#### EXCERPTED TEXT
[start]

Investigators issued the reminder Monday following an insurgence of “Nigerian scam”-type e-mails targeted at senior citizens and the elderly. The way this one works is that someone, either an individual, someone acting on behalf of a deceased person or business, offers a monetary reward or inheritance from someone in Nigeria or somewhere else. The offer is often sent by e-mail, and is generally nothing more than a poorly disguised attempt to obtain the reader’s personal information in order to commit fraud.

Another e-mail received by a local resident claimed to be a notice from the FBI notifying the reader of an investigation by the FBI into suspected terroristic activity.

To this one, Sgt. Inv. David Gilmore emphasizes, “if the FBI is working a terrorist case against you, they are definitely not going to be contacting you by e-mail.” Such a case would require a direct approach.

Also, be wary of any purported bank, in a recent case World Bank, or financial institution indicating errors in or fraudulent access to the readers’ personal accounts or the need to verify passwords, security codes or other protected information.

Local residents are reminded first and foremost when tempted by such offers  that ‘if it sounds too good to be true, it usually is” and “you don’t get something for nothing.”

[end]

#### REQUIREMENTS
Resume the article on e-mail scams aimed at seniors, writing on from its last sentence.

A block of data

[start]

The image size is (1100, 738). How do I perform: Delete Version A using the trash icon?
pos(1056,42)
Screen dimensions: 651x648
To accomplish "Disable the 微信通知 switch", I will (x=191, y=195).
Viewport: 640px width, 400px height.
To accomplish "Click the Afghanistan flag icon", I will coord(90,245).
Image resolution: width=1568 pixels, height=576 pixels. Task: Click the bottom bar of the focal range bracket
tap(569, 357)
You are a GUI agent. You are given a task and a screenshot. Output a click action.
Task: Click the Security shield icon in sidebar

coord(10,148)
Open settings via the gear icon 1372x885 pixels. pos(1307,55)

[end]
[start]

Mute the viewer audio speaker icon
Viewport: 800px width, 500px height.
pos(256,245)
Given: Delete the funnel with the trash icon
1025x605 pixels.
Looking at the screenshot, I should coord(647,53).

[end]
[start]

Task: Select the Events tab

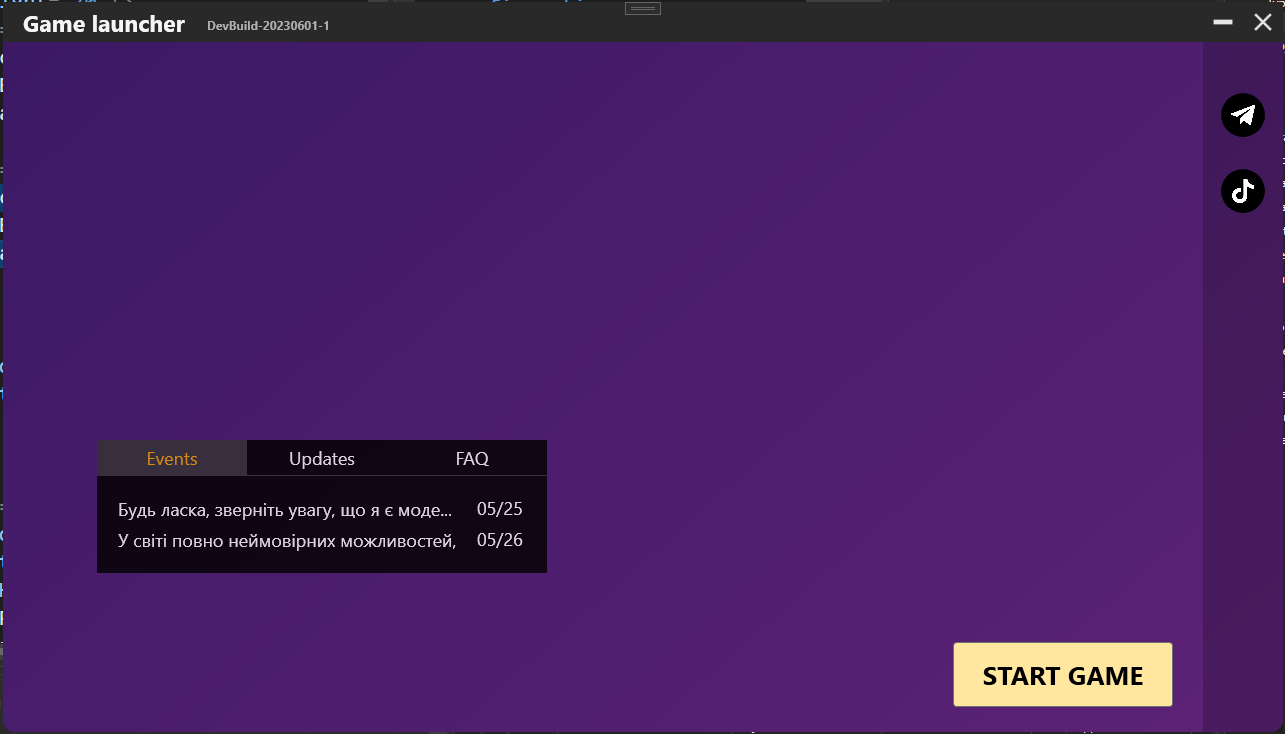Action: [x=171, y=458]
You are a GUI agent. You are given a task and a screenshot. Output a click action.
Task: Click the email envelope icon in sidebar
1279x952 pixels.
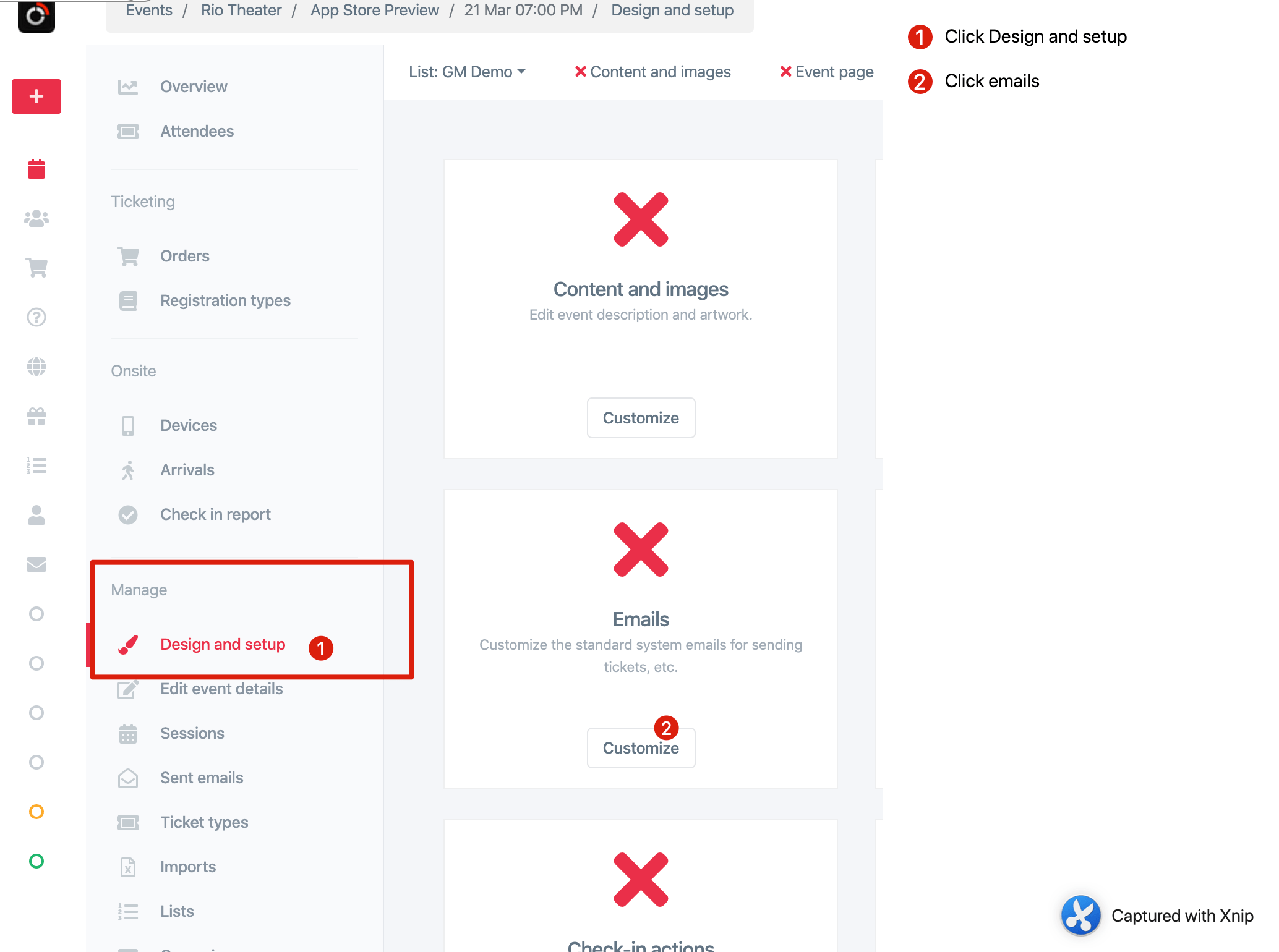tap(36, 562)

[end]

#### ANSWER FOR THIS EXERCISE
Police stress that such attempts are acts of fraud and scams, and those receiving these phishing e-mails or even letters should not reply to them nor try to make contact with the person who sent it. And most of all, people are warned not to give out personal information, especially bank account numbers, passwords or access codes, or other personal information which the phisher can use to make charges to or remove funds from your bank or other personal accounts.

Sulphur Springs residents who suspect they’ve been the victim of a scam, have questions about scams or think they are being targeted should call the police department at 903-885-7602 and ask to speak to an investigator. Individuals outside the city of Sulphur Springs should contact their nearest law enforcement agency for further information.